Did Bigfoot Murder Three People in the Woods of California?
The new Hulu docuseries “Sasquatch” investigates the claim that Bigfoot massacred three people involved in the dangerous marijuana trade in Northern California.
There are many things to be worried about these days. Disease. Gun violence. Insurrection. War. And yet if that weren’t enough to weigh on Americans’ minds, Hulu’s latest three-part docuseries introduces another potential threat to our collective safety and well-being: Sasquatch.
Directed by Joshua Rofé (Lorena) and produced by Mark and Jay Duplass (Wild Wild Country), Sasquatch (premiering 4/20—and with good reason) revisits the legend of Bigfoot through the prism of a still-unsolved true crime case. In the fall of 1993, David Holthouse went to work on a cannabis farm in the famed marijuana fields of the Emerald Triangle, a Northern California area comprised of Mendocino, Humboldt, and Trinity counties. The Emerald Triangle is a remote, mountainous region that’s not easily accessible, and boasts the perfect soil and atmosphere needed to grow excellent crops. It was a lawless land that had been populated first by hippies and then, once the marijuana trade became profitable, by scarier types, and it wasn’t long into Holthouse’s tenure that he had an experience that would haunt him for decades.

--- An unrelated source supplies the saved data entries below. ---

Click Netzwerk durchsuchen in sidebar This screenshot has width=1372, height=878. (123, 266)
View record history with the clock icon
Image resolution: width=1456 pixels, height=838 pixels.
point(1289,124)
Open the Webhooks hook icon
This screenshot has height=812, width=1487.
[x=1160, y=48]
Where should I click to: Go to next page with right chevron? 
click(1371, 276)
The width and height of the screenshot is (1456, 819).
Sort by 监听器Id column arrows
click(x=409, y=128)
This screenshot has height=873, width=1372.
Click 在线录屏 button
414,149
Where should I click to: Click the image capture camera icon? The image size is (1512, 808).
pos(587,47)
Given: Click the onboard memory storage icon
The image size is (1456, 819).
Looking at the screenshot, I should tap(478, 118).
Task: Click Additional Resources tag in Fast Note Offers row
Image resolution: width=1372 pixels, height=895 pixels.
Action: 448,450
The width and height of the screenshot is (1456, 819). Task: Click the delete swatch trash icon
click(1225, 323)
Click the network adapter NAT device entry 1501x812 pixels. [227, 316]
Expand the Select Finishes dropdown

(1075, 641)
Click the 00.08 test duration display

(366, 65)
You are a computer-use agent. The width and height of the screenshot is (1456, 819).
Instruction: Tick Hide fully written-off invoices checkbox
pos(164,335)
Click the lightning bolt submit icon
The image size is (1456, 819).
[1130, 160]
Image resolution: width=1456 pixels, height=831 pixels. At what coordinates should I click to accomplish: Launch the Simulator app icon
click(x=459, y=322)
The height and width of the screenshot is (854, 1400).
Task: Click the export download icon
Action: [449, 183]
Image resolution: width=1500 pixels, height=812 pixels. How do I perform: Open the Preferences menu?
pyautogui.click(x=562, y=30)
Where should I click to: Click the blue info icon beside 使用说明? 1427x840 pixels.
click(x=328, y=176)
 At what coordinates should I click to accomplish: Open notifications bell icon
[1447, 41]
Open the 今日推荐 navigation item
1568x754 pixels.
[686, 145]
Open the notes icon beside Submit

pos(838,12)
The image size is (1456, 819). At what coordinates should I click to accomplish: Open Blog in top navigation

One rainy night, while less than completely sober in the house of the farm’s owner, Holthouse watched two men burst in and report the unbelievable: a marijuana deal had gone terribly awry, and three individuals had been massacred. “They’re mangled,” they stated with panicked fear in their eyes. Stranger still, the weed they’d been selling hadn’t been taken, so this wasn’t a rip-off by the transaction’s other partners. What was the explanation for this bizarre calamity? The frightened man was clear: “A Bigfoot killed those guys.”